Travail demandé: Prolongez le texte sur le droit à l'eau et à l'assainissement dans l'Union européenne en reprenant juste après sa dernière phrase.

Page:

Alors que le droit à l’eau et l’assainissement, indispensable au vivant, a fait l’objet de plusieurs textes européens et internationaux, il n’a pas été élevé au rang de droit fondamental au sein de l’Union européenne (UE).
La résolution 64/292 relative au droit de l’homme à l’eau et l’assainissement adoptée par l’Assemblée générale des Nations unies le 28 juillet 2010 établit en son premier alinéa que : « le droit à l’eau potable et à l’assainissement est un droit humain, essentiel à la pleine jouissance de la vie et à l’exercice de tous les droits de l’homme ». Ultérieurement, la résolution A/64/L.63/Rev.1 du 30 septembre 2010 confirme la résolution susmentionnée et précise que : « le droit à une eau potable salubre et propre est un droit fondamental, essentiel au plein exercice du droit à la vie et de tous les droits de l’homme ».
Cette reconnaissance de ce droit comme fondamental a été fortement plébiscitée par les ressortissantes et ressortissants de l’Union. Lancée le 10 mai 2012, l’initiative citoyenne européenne (ICE) « L’eau et l’assainissement sont un droit humain ! L’eau est un bien public, pas une marchandise ! » (Right2Water) a été signée par presque deux millions de citoyennes et citoyens de l’Union européenne et par conséquent constitue la deuxième ICE ayant obtenu le plus de signatures.
L’ambition de cette initiative européenne était d’élever le droit à l’eau et à l’assainissement au rang de droit fondamental, ainsi que de promouvoir la fourniture d’eau saine et potable en suffisance et l’assainissement en tant que services publics essentiels pour toutes et tous au sein de l’ Union européenne.
Si à la suite à de cette ICE les institutions européennes ont révisé en partie la législation communautaire correspondante, le droit à l’eau et à l’assainissement n’a pas été reconnu comme droit fondamental, contrairement aux résolutions des Nations unies, et n’a donc pas été ajouté dans la Charte des droits fondamentaux de l’Union européenne.
Pourtant, l’ensemble des instances internationales n’a cessé de rappeler la prépondérance du droit à l’eau pour la survie de chaque être humain et du droit à l’assainissement : article 14 de la Convention de 1979 sur l’élimination de toutes les formes de discrimination à l’égard des femmes, article 24 de la Convention internationale de 1989 relative aux droits de l’enfant, Protocole sur l’eau et la santé issu de la Convention de 1992 sur la protection et l’utilisation des cours d’eau transfrontaliers et des lacs internationaux, depuis 2002 de façon implicite dans le Pacte international relatif aux droits économiques, sociaux et culturels ou encore lors de la conférence des Nations unies de 2012 sur le développement durable.
La consécration d’un droit fondamental, subséquemment opposable et garanti au plus haut niveau de sécurité juridique en droit communautaire, à l’eau et à l’assainissement pour toutes et tous semble à la fois nécessaire et dans la continuité des divers engagements internationaux de la majorité des Etats membres.
Cette nécessité s’explique en outre par le fait que ce droit doit être repensé dans un contexte de changement et chocs climatiques, qui agit comme un multiplicateur de risques sanitaires et environnementaux.

Lignes de données:
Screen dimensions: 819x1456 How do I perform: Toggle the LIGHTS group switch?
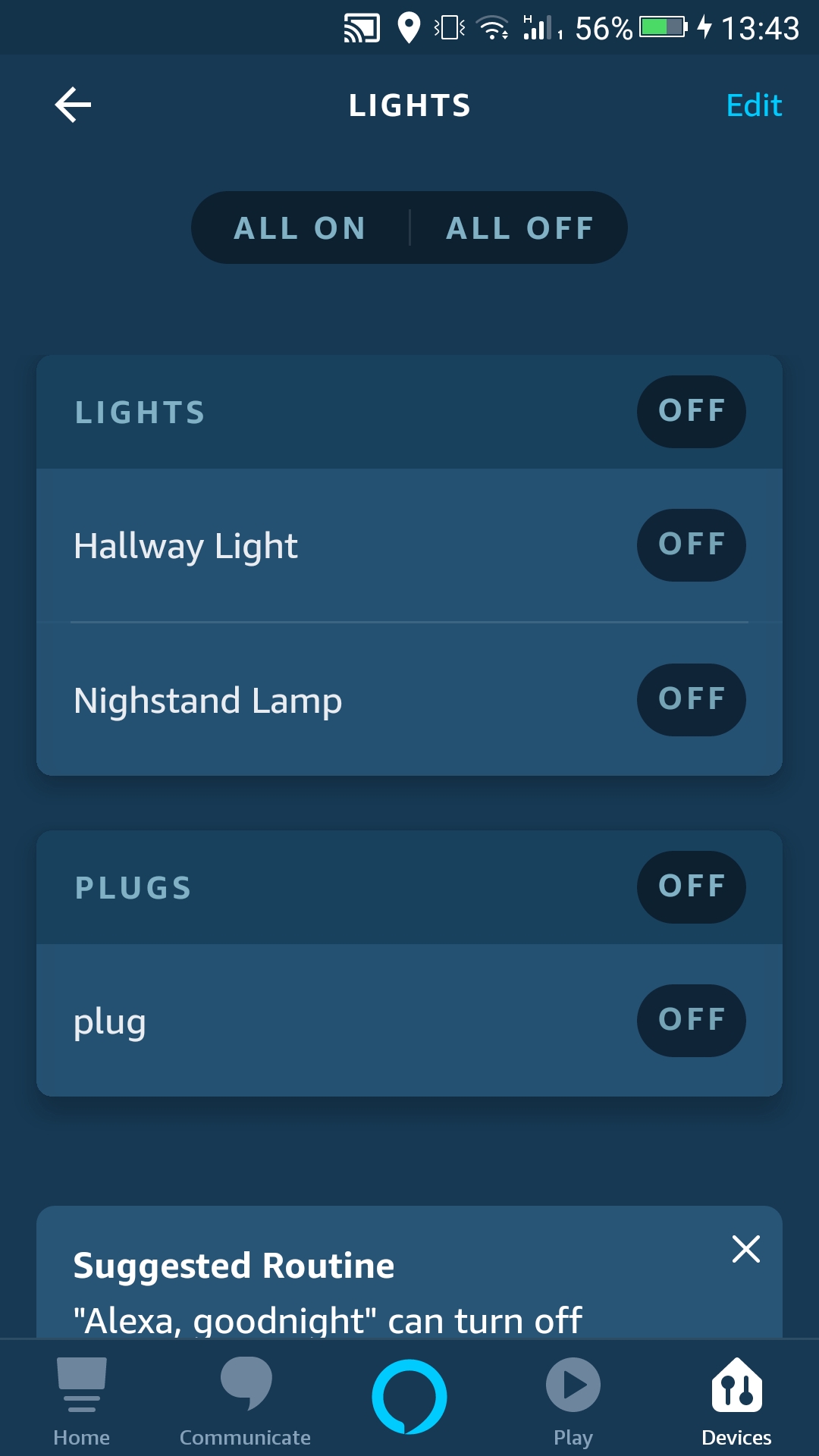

Résultat:
Selon l’Agence européenne pour l’environnement (AEE), le stress hydrique ne cesse de se renforcer dans les Etats membres de l’ Union européenne. L’Europe est le continent se réchauffant le plus rapidement, ce qui a pour conséquence une modification du cycle de l’eau. Chaque année, la sécurité alimentaire, sanitaire et hydrique est davantage compromise. Les méga-sécheresses, et leurs conséquences, de ces dernières années à travers les Etats membres n’en sont qu’un exemple. Ces incidences climatiques ne « s’arrêtant pas aux frontières », il est prépondérant que les ressortissantes et ressortissants de la zone communautaire voient leur droit à l’eau et l’assainissement de qualité protégé de façon harmonisée à la hausse.
Le rapport de l’AEE « Réagir aux effets du changement climatique sur la santé humaine en Europe : inondations, sécheresses et qualité de l’eau » estimait qu’en 2024 30 % des habitantes et habitants du sud de l’Europe étaient déjà confrontés à un stress hydrique permanent. Cette part de la population souffrant de stress hydrique tendra même à augmenter dans les prochaines décennies, comme le met en lumière le rapport sur l’état des ressources en eau dans le monde en 2023 de l’Organisation mondiale météorologique.
Outre les inégalités géographiques dans l’accès à une eau potable et salubre, celles socio-économiques demeurent. Défendre un droit opposable à l’eau et à l’assainissement de qualité revient également à garantir la justice et la cohésion sociales dans l’espace communautaire, particulièrement lorsqu’on sait que la compétition et la prédation pour la ressource eau s’accentueront.
Par ailleurs, ce stress hydrique a des conséquences directes sur la qualité de l’eau, puisque durant les périodes de sécheresse le faible débit d’eau entraîne une concentration accrue des polluants, qui nécessite de même des procédures de traitement et d’assainissement plus coûteuses. L’augmentation de la température des sources d’eaux favorisent aussi la croissance d’agents pathogènes.
D’après le rapport de l’AEE relatif à l’état de l’eau en Europe en 2024, au sein de l’UE 63 % des eaux de surface ne présentent pas un bon état écologique et 71 % de ces masses d’eau sont dans un état chimique alarmant. Les écosystèmes aquatiques et les eaux sont gravement touchés par les produits chimiques et la dégradation des habitats est généralisée.
Si le droit à l’eau et le droit de l’eau diffèrent, ils sont cependant intimement liés. L’approche « une seule santé » de l’Organisation mondiale de la Santé met à jour les liens interdépendants entre santé humaine, santé animale et santé environnementale. L’eau est vitale à la survie du vivant, son absence et sa mauvaise qualité potentiellement mortelles.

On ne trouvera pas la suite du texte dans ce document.